What about memory mapping, shared memory? Are those not a thing on Linux? I'd say err on the side of dynamic linking whenever there's a chance at least 2 programs that load the library can run at the same time.
Does anyone not seem to care about code hotloading at all? Shared libraries enable that. It's a HUGE iteration bonus that seems gets glossed over in favor of onerously processes and dogma.
This again. Yes, static linking is better in every way except semantics, because the bloody linker is stcuk with 1982 semantics while ELF has gotten way more interesting.
you watch. everything will go static and then some new runtime hot patch mechanism will be introduced.
what does ram usage look like if you build gnome, qt, x, wayland apps statically? seems like you might end up with weird stuff like huge rss for things like calculators and desktop tools. moreover, doesn't it just push compatibility problems to the network protocol/ipc level anyhow? i suppose maybe that's more stable... for now?
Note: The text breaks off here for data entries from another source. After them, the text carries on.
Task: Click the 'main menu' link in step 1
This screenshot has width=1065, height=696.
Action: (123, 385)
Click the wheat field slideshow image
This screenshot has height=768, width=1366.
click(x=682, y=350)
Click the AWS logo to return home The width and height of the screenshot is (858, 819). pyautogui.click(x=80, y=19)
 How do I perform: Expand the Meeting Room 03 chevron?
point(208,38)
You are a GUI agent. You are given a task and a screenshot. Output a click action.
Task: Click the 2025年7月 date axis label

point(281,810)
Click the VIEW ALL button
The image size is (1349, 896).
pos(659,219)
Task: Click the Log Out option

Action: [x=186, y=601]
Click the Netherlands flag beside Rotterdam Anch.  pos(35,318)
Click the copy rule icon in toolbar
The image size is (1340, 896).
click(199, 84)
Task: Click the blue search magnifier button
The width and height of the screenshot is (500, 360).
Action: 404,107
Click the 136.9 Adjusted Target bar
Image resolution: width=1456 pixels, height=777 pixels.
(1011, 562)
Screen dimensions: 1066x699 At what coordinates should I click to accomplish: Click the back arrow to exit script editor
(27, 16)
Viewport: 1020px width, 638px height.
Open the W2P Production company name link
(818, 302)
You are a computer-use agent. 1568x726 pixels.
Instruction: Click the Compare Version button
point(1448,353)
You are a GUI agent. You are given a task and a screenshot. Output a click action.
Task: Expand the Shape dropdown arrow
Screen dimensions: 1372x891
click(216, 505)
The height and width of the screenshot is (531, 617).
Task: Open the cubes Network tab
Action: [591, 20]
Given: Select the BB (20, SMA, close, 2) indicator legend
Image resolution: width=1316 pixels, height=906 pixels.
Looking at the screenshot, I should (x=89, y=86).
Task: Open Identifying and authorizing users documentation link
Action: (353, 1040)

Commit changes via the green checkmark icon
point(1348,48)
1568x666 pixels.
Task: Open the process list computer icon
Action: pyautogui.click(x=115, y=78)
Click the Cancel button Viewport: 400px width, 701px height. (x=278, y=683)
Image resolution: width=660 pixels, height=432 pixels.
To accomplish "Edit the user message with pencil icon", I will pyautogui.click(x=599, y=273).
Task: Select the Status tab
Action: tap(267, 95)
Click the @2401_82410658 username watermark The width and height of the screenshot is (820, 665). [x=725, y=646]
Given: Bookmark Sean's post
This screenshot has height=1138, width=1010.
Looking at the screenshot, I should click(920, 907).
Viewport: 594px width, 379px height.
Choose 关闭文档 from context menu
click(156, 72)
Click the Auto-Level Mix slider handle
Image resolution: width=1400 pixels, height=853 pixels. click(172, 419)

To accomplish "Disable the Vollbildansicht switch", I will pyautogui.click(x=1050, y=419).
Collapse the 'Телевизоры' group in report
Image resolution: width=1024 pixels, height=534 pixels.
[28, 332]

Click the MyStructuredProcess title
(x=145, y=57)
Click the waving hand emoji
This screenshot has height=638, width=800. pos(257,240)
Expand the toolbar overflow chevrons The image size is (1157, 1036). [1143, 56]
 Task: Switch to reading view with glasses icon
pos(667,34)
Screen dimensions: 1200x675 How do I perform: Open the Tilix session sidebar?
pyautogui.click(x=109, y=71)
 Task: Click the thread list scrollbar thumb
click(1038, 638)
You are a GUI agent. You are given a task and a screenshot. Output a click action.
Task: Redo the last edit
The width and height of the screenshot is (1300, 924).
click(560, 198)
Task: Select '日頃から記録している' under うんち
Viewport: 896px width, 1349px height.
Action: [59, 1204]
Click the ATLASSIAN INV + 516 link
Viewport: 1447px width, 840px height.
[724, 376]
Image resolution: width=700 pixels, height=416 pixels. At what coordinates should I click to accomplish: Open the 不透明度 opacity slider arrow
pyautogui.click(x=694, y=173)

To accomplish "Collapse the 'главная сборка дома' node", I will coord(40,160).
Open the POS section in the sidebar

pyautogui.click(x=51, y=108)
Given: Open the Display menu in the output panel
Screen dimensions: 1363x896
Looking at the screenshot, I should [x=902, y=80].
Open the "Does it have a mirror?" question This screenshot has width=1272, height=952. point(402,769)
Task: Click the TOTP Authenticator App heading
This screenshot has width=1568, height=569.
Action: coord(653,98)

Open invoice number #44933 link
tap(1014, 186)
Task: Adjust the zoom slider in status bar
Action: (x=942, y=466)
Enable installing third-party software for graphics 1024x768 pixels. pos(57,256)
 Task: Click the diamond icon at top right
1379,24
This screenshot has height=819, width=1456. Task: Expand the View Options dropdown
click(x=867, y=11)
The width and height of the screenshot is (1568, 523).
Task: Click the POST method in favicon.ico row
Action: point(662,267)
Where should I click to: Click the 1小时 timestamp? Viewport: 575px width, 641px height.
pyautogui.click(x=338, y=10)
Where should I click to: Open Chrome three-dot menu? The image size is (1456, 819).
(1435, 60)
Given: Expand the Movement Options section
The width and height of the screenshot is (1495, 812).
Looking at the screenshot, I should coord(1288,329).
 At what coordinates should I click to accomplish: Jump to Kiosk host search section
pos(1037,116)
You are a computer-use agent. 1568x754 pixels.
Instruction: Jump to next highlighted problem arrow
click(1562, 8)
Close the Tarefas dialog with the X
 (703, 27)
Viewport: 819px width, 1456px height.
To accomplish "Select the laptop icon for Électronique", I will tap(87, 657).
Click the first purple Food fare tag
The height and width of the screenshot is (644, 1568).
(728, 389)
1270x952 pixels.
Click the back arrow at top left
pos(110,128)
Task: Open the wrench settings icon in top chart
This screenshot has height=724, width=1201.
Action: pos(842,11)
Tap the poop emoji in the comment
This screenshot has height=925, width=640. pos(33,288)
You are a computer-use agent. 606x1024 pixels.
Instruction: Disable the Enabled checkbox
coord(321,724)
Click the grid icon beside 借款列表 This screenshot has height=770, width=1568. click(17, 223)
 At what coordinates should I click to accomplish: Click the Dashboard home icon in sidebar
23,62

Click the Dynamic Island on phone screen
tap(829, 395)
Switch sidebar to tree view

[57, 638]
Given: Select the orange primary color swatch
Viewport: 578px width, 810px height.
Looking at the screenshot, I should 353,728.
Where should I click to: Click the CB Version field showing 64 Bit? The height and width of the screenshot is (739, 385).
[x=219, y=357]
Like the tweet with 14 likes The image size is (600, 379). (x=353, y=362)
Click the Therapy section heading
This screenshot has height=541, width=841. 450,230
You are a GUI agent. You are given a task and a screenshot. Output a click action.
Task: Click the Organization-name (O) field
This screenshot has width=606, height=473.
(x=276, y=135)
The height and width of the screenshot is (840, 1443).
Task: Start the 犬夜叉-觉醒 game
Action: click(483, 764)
I think he has a good point overall, but at the same time I think there can be an equal benefit of shared libraries when it is likely that the library will be shared among multiple applications. It doesn't have to be a tremendous amount.
On Arch, users pick their display manager and windows system, and many Qt applications or GTK applications may share multiple libraries and I can see the benefit of smaller packages and being able to update those libraries separately.
He hinted that for base installations it makes sense. GTK or Qt frameworks and libraries aren't part of the base and the are highly dependent on what app you're installing. Usually if you are just a casual Linux user you wouldn't understand this. In these instances they aren't commonly shared across all applications, just maybe 2 or 3.
The Rust ABI is unstable, the C ABI is stable. You can always dynamically link against a C object file, even one written in Rust. I would love to see a restricted stable Rust ABI for types without generics and trait objects and nothing else. That would enable library authors to easily express/provide a dynamic linking surface, while the default remains static linking. I tend to agree that things that "are part of the OS" like QT and GTK should be linked dynamically, while most other things shouldn't.
Go is by default statically linked. You can however create shared libraries from Go which can be called like any C library and call any shared library.
Go already has several other deal-breakers for systems programmers (garbage collected everything, runtime-provided greenthreading, etc). Rust is a lot closer to what Linus would approve for in-kernel development, but it still has a few problems, such as failed allocations panicking the system instead of returning an error that can be handled normally.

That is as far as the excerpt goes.